2 minute read

Vroege vogels, die boerkozen

Vroege vogels, die boerkozenop stap met …

Voor wie ‘s ochtends vroeg de baan op moet naar Brussel, komt de autorit vaak neer op langzaam schuifelen in plaats van rijden. Op de invalswegen naar de stad, de ring en de snelwegen is het wachten om de stad binnen te rijden. Elk jaar worden de files langer en ze beginnen alsmaar vroeger. Om zes uur ‘s ochtends is het intussen behoorlijk druk op de weg.

Advertisement

De vroegmarkt in Brussel

Ooit was het rustiger rijden naar Brussel, toch?

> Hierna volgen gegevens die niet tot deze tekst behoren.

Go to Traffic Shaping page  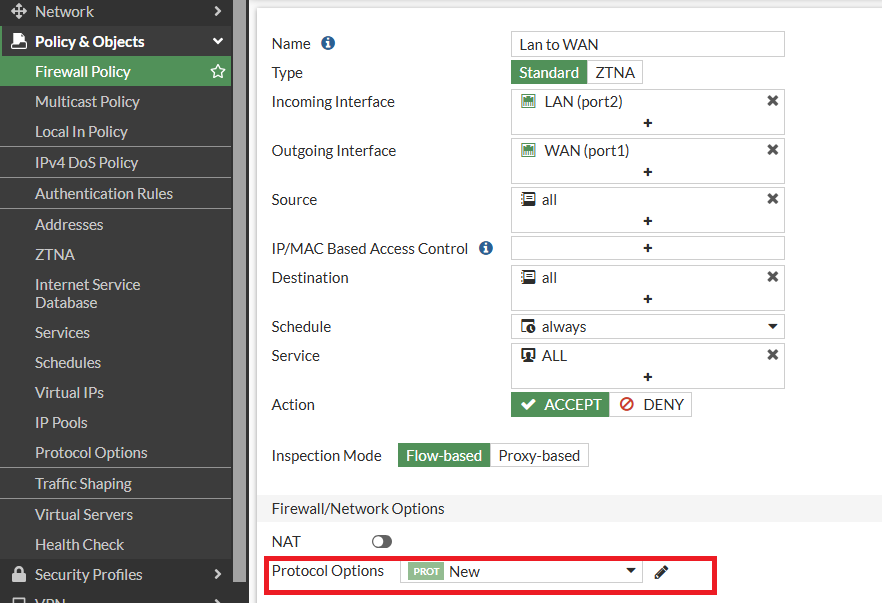coord(83,484)
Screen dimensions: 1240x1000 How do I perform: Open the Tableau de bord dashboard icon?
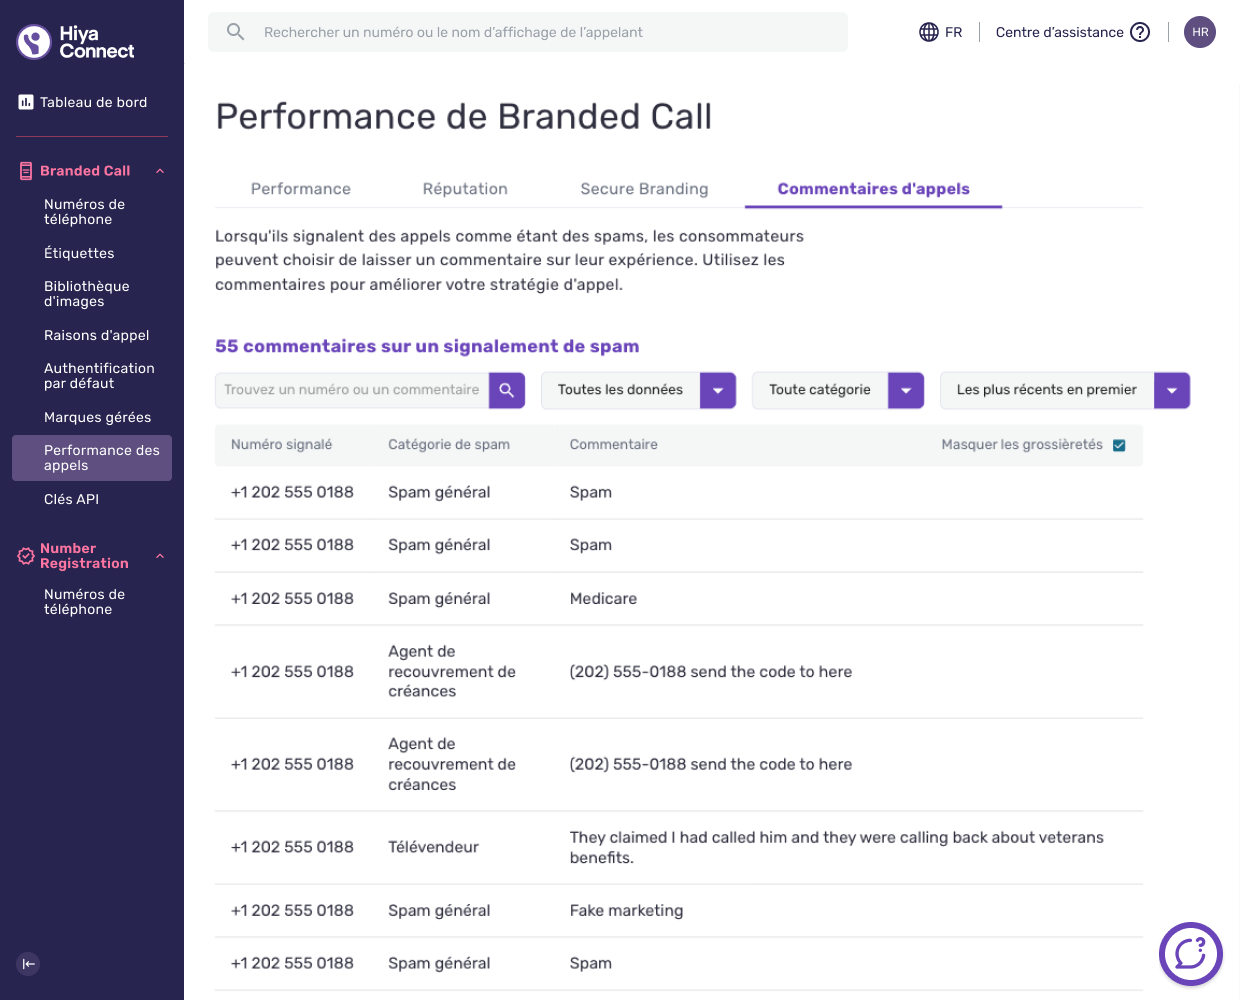(26, 102)
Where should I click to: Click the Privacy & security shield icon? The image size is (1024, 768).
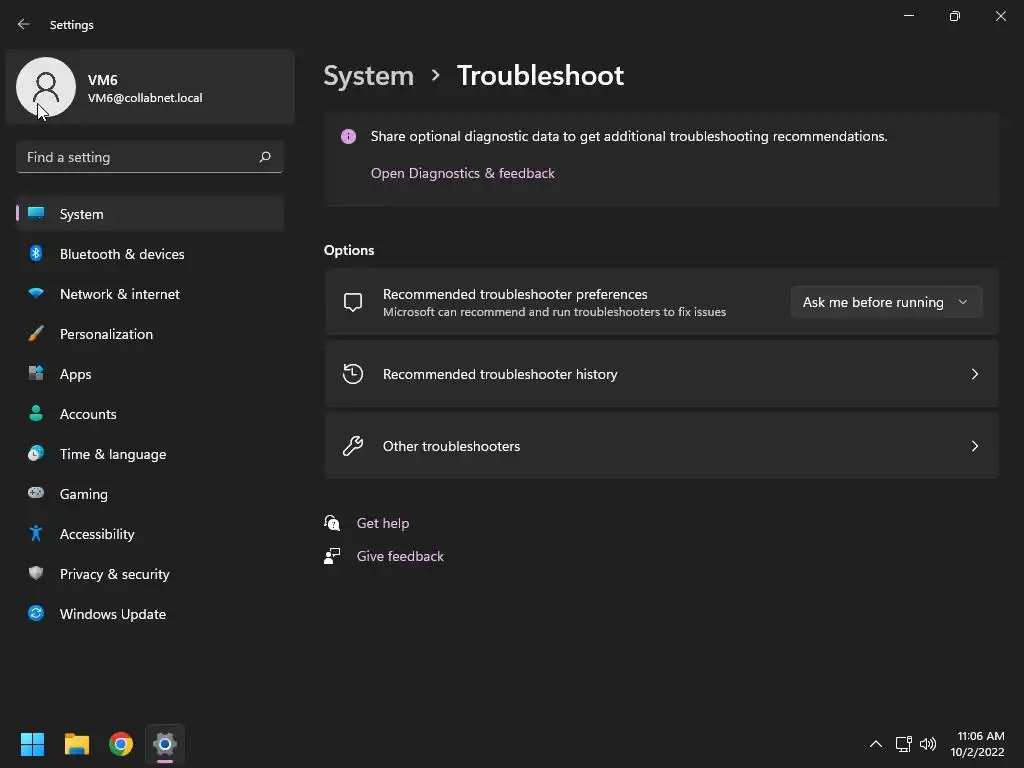36,574
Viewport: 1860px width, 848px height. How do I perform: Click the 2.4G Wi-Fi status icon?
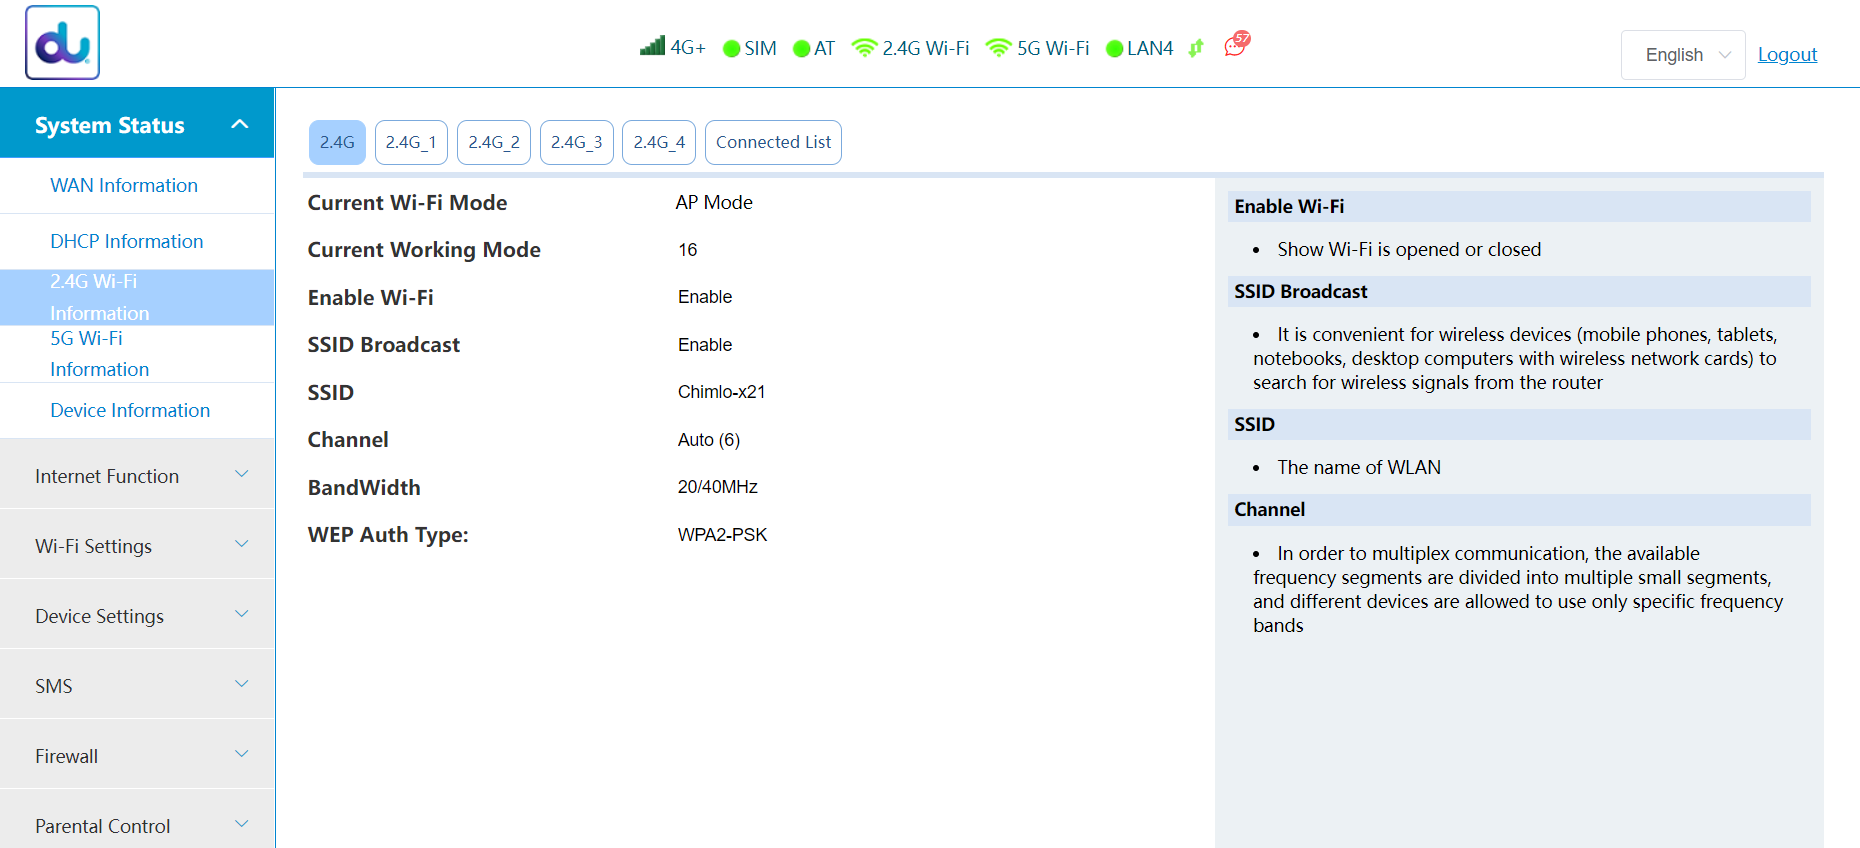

Jef Neufkens, boerkoos uit Dilbeek die vorig jaar overleed, zag het anders: “Wij hadden nooit gedaan, wij stonden op het veld tot ’s avonds laat om onze groenten te kweken, sliepen enkele uren, en moesten dan vroeg uit de veren om naar de vroegmarkt in Brussel te gaan. Alles wat gekweekt werd in de rand van Brussel door de boerkozen – en dat waren er toen veel – was voor de winkeliers. Elke winkelier kwam op de vroegmarkt zijn gerief kopen.” Zo verging het boerkozen uit de rand rond Brussel. In Dilbeek, Vlezenbeek of Drogenbos teelden ze hun fijne groenten als spinazie, pijpajuintjes of radijzen, die ze in Brussel aan de man brachten. Ze leefden van de stad en daarom moesten ze vroeg uit de veren. Maar ze waren niet alleen. Ook heel wat andere handelaars trokken naar de markten. Denk maar aan de kaasboeren en brood- en taartenbakkers tijdens de vorige eeuw.

Voor vroege vogels

Voor boeren die in Gooik op de kar stapten, begon de dag al om twee uur ‘s nachts … hoewel. Meerijders op de kar konden een dutje doen. De dag zou nog lang worden en het paard kende de weg. Meerijden was ook letterlijk te nemen. De voerman, die soms zelf boer was, nam verschillende boeren mee die hem betaalden om hen, samen met hun producten, mee te nemen. De voerman hielp hen ook bij de verkoop in Brussel. In de jaren ‘60 veranderde de situatie grondig. In Europa ontstond de eenheidsmarkt en goedkope producten vanuit het hele continent vonden steeds meer hun weg naar de nieuwe supermarkten in en buiten de stad. De boeren uit de streek werden steeds minder belangrijk om Brussel te voeden, hun nachtelijke tochten naar de vroegmarkt brachten steeds minder op. In 1973 verhuisde de vroegmarkt uit het centrum van de stad Brussel naar de kanaalbuurt in Schaarbeek en daar is ze nog steeds gevestigd. Wie groenten of fruit nodig heeft, kan er ook vandaag nog ‘s nachts terecht. Handel in voedsel is nog altijd iets voor de vroege vogels.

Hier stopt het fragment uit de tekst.